There’s a lot of really interesting things happening in this image, and quite honestly, it might be better in black and white. This is a very texture-oriented scene, which often lends itself to being monochrome. However, despite that positive look on the image, it falls into the trap of “boooriiiiing” yet again.
This composition is kind of a mess. There is a distinct subject, yes, but there’s nothing to guide the viewer. There’s distractions in the foreground, and the darkness of the scene (which was compensating for the still-bright sunset sky) can potentially distract the viewer from the mountain.
I tried some crazy processing on this photograph, trying to balance out the shaded lower two thirds, and controlling the bright top third of the image. It just wasn’t having it.
At the end of it all, I realized that this image was a bit rushed - which is why I consider it a forerunner to a future failed image.

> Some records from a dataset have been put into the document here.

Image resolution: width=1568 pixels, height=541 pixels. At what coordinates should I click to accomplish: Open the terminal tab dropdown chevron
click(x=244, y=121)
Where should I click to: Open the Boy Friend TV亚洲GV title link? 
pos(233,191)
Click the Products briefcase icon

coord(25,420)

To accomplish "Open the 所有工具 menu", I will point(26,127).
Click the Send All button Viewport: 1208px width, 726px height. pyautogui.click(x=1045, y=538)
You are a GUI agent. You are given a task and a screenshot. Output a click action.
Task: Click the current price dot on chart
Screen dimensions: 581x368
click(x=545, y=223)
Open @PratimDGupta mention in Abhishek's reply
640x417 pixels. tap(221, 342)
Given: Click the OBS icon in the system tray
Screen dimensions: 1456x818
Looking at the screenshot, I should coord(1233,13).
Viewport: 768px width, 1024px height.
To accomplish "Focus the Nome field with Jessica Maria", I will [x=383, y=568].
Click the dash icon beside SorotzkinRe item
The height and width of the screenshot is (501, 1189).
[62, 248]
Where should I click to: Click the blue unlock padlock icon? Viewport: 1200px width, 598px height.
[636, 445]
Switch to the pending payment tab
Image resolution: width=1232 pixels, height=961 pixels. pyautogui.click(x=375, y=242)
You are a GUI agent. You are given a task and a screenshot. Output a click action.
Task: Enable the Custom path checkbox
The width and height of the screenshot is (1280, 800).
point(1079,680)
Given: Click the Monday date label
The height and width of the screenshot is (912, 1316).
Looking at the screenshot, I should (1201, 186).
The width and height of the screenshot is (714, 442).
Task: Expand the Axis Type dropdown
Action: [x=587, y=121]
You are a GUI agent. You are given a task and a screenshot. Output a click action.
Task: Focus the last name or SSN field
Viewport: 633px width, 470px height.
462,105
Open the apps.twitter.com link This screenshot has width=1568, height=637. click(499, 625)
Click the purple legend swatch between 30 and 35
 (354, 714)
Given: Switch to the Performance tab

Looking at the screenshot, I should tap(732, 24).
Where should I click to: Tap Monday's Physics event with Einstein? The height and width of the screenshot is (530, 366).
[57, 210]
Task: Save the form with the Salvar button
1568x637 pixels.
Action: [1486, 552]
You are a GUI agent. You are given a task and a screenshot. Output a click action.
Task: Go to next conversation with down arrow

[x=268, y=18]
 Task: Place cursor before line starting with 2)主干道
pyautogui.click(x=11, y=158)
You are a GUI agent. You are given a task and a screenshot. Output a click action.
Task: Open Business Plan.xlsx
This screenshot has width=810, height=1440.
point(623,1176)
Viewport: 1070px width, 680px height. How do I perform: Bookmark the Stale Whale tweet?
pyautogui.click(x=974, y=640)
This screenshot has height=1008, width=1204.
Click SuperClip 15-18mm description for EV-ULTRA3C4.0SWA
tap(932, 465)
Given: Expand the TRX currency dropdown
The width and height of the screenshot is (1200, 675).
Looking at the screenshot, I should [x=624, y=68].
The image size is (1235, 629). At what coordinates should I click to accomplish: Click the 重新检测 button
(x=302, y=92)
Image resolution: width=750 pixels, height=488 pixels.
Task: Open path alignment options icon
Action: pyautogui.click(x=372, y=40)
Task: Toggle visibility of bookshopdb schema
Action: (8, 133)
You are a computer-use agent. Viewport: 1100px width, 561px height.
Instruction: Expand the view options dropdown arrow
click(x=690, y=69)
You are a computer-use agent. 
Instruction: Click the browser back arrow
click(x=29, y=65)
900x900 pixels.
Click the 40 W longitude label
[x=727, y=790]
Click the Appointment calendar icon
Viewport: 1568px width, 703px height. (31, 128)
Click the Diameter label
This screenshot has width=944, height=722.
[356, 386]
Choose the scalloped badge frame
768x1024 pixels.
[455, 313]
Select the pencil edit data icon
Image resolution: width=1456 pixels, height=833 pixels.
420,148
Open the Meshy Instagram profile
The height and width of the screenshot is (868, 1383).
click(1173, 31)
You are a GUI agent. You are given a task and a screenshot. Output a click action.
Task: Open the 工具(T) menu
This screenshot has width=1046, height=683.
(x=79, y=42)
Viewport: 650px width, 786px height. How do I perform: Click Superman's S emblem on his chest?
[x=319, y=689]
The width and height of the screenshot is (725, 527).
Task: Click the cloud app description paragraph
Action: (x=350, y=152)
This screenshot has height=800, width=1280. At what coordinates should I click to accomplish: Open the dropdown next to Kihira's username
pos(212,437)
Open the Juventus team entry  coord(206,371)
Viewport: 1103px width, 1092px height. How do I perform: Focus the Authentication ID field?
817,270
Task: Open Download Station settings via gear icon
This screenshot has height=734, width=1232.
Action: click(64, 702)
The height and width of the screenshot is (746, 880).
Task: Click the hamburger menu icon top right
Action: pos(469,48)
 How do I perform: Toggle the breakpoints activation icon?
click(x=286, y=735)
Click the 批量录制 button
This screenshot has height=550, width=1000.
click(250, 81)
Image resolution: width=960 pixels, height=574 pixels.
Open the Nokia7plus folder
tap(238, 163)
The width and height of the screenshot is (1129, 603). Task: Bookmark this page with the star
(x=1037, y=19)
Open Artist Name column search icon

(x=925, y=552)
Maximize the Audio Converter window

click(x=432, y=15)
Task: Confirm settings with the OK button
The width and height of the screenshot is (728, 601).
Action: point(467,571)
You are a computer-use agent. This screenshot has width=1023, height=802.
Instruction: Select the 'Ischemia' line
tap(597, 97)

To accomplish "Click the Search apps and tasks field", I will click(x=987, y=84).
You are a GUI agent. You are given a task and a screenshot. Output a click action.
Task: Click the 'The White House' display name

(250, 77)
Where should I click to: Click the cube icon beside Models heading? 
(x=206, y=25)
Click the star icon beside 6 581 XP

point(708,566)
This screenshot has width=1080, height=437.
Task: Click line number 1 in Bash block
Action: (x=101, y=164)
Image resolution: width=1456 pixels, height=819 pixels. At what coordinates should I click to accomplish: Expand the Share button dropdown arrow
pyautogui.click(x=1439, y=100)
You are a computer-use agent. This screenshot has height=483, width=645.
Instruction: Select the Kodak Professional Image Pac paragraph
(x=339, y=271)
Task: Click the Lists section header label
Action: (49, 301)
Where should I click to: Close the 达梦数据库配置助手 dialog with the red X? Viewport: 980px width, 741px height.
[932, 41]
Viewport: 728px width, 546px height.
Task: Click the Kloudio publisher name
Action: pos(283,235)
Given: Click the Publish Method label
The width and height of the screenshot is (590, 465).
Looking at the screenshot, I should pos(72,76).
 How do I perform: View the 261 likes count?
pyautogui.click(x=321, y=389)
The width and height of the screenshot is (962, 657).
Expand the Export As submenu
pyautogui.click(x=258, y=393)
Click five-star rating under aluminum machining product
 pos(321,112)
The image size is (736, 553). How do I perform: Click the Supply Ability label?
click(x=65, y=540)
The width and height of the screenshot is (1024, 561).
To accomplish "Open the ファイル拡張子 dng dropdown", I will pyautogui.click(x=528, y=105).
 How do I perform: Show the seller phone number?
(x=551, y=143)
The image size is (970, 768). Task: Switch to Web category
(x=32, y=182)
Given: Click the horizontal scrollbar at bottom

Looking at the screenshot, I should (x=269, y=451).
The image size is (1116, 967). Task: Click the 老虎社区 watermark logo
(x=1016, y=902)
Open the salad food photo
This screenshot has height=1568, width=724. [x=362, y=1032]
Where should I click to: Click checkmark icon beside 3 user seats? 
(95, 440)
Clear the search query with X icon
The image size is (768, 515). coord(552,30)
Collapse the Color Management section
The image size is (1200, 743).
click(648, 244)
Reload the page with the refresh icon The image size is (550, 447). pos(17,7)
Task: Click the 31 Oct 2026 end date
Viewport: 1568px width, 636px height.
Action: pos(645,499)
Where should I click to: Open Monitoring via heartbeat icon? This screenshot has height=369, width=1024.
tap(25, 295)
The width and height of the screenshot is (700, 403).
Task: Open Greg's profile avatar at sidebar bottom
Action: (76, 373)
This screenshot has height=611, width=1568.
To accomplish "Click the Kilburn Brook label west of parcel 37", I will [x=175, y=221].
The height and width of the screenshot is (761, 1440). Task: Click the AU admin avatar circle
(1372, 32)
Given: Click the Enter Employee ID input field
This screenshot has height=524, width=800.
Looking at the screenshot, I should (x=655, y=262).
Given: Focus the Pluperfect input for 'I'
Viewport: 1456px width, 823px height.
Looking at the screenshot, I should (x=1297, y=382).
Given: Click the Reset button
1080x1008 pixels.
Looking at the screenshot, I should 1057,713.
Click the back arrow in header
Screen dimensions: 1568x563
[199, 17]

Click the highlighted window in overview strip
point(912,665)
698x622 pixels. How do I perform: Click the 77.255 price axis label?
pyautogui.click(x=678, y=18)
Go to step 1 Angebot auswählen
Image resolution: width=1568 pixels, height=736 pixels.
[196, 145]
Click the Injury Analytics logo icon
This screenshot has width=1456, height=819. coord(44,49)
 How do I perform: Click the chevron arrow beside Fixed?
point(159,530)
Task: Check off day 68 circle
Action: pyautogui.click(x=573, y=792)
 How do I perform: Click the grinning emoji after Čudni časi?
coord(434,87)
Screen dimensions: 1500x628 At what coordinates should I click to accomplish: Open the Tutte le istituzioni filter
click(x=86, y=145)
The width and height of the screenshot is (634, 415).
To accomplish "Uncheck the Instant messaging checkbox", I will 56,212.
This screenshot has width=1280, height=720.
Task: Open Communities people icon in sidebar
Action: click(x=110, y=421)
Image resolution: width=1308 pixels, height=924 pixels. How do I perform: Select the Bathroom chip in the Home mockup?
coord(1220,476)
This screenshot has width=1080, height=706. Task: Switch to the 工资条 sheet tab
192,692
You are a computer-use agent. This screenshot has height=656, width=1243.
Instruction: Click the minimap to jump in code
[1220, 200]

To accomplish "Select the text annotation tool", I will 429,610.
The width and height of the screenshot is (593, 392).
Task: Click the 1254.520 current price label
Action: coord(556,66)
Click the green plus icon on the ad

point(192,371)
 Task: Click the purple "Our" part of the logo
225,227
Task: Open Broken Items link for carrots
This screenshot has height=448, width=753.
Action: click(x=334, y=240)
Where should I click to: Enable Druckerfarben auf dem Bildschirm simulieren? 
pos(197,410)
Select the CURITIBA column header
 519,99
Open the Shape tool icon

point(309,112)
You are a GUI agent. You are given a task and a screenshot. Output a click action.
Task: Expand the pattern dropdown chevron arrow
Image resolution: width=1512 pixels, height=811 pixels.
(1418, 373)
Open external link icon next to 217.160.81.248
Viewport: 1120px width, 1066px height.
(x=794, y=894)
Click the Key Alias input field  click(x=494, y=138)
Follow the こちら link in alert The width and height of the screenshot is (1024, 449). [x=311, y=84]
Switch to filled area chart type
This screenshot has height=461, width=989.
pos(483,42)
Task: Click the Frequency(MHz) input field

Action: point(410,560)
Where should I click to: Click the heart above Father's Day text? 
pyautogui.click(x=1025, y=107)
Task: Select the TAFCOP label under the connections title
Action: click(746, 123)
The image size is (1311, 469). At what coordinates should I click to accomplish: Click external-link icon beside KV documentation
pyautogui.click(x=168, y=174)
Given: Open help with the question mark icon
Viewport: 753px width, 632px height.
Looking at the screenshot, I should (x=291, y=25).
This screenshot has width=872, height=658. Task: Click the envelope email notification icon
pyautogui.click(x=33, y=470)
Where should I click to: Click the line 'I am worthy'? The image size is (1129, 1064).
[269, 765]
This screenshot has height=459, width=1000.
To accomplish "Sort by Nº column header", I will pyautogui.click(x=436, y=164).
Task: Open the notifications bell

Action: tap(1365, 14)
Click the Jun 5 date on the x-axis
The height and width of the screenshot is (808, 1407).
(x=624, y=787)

If i’m remembering accurately, when i reviewed this image on my camera, I wasn’t happy with it then, either. It may be left over from my days of leaning analog photography, but I never throw anything away (image-wise). I keep every single negative, and in this case, every single raw image. It’s a blessing and a curse - because if i got rid of them, I wouldn’t be able to have this whole blog series.
I could have — and maybe even should have — deleted this image and many of the other failed images. But I’m glad I didn’t.